Cross-Altitude Coupling of Electrojet Farley-Buneman Waves

The Farley-Buneman instability (FBI) can create plasma density irregularities and anomalous electron heating in the E-region ionosphere which are regularly seen by radars and rockets during geomagnetic storms. Linear theory predicts that the FBI grows only at certain altitudes, ~98-120 km for the high-latitude ionosphere, and simulations at those altitudes confirm the linear theory. Both the linear theory and the simulations, however, do not include the effects of wave coupling across different altitudes which may affect the behavior of the waves in the nonlinear stages. A recent large-scale 3D electrostatic particle-in-cell (PIC) plasma simulation captures the effects of cross-altitude wave coupling by including multiple altitudes within a single simulation box.
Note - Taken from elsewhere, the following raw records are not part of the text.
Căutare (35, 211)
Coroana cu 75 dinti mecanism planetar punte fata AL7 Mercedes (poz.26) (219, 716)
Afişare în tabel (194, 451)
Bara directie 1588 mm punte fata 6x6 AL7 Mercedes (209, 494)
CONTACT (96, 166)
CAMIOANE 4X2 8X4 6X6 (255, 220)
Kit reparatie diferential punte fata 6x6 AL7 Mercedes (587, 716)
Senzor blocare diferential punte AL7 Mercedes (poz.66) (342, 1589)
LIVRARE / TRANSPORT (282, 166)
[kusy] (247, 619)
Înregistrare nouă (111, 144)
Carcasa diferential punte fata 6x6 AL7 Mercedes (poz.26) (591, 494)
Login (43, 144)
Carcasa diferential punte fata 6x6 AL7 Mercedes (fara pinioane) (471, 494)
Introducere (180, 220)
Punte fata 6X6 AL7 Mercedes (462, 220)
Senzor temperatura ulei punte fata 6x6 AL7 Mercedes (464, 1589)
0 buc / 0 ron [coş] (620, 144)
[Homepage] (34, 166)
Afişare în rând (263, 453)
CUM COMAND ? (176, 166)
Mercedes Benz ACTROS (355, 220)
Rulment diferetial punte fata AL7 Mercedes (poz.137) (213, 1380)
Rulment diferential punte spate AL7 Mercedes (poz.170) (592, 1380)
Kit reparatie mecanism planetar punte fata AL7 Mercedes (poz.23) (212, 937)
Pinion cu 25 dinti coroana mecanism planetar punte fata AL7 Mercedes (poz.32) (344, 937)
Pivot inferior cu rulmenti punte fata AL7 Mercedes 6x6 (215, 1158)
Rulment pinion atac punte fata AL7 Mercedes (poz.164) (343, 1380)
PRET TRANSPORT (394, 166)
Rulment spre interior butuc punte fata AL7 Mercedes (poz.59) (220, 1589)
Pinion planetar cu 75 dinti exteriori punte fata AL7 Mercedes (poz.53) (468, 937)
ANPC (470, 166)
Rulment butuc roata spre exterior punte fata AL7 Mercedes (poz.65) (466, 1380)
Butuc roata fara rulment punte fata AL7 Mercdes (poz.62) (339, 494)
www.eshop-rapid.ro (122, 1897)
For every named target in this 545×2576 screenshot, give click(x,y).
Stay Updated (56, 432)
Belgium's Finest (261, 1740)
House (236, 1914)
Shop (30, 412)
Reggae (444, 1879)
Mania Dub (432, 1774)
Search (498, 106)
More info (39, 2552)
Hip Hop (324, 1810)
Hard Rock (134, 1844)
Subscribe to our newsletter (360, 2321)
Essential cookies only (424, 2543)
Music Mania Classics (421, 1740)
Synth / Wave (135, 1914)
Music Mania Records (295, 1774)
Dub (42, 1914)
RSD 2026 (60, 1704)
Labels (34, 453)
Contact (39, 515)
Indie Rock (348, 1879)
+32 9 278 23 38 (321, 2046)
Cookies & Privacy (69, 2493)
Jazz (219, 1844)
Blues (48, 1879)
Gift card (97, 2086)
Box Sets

This large-scale “global” run is compared with 8 smaller “local” runs where each run corresponds to only a single altitude. Results from both sets of simulations at most altitudes show similar profiles with matching large anomalous conductivities and electron heating where the FBI occurs. Above 120 km, however, the two sets of simulations show different results. The “local” runs do not show instability above 120 km, agreeing with the linear theory, but the “global” run shows clear wave growth as high as 126 km. Spectral analysis shows that these topside waves have similar characteristics to the waves immediately below them, suggesting that they may have been produced through cross-altitude coupling. The study shows that the FBI may grow at higher altitudes than once thought, further affecting the conductivities and electron temperatures in the high-latitude E-region ionosphere.